— ENTRIES SUPPLIED —
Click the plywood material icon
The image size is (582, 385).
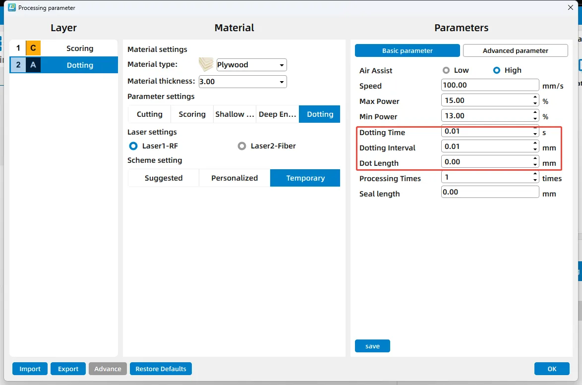206,64
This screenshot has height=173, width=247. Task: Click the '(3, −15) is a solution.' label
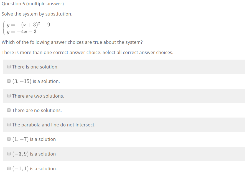(x=36, y=82)
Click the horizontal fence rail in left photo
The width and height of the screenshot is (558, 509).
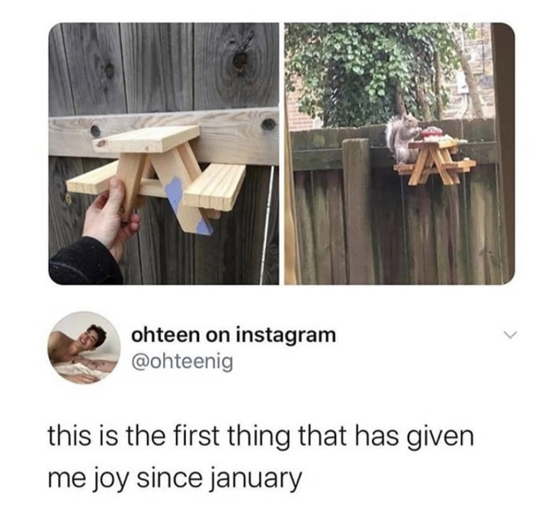164,136
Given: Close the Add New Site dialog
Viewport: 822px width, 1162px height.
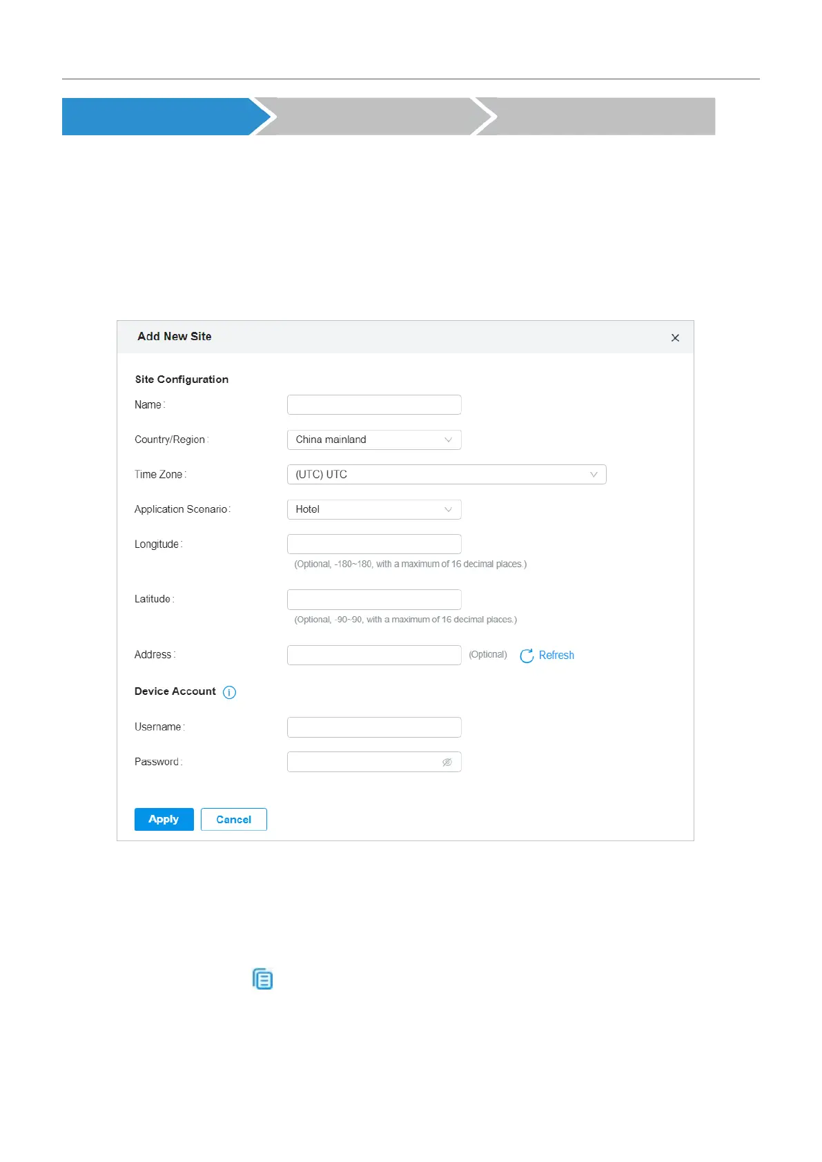Looking at the screenshot, I should click(x=675, y=337).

— PROBLEM DETAILS —
Please repeat exactly the lines from the one containing "The image size is (582, 385)." through the end of the entries, both included, omitting pictures.

— YOUR RESPONSE —
The image size is (582, 385).
206,64
This screenshot has height=173, width=247. Task: Click the '(3, −15) is a solution.' label
(x=36, y=82)
Click the horizontal fence rail in left photo
The width and height of the screenshot is (558, 509).
164,136
Given: Close the Add New Site dialog
Viewport: 822px width, 1162px height.
Looking at the screenshot, I should click(x=675, y=337).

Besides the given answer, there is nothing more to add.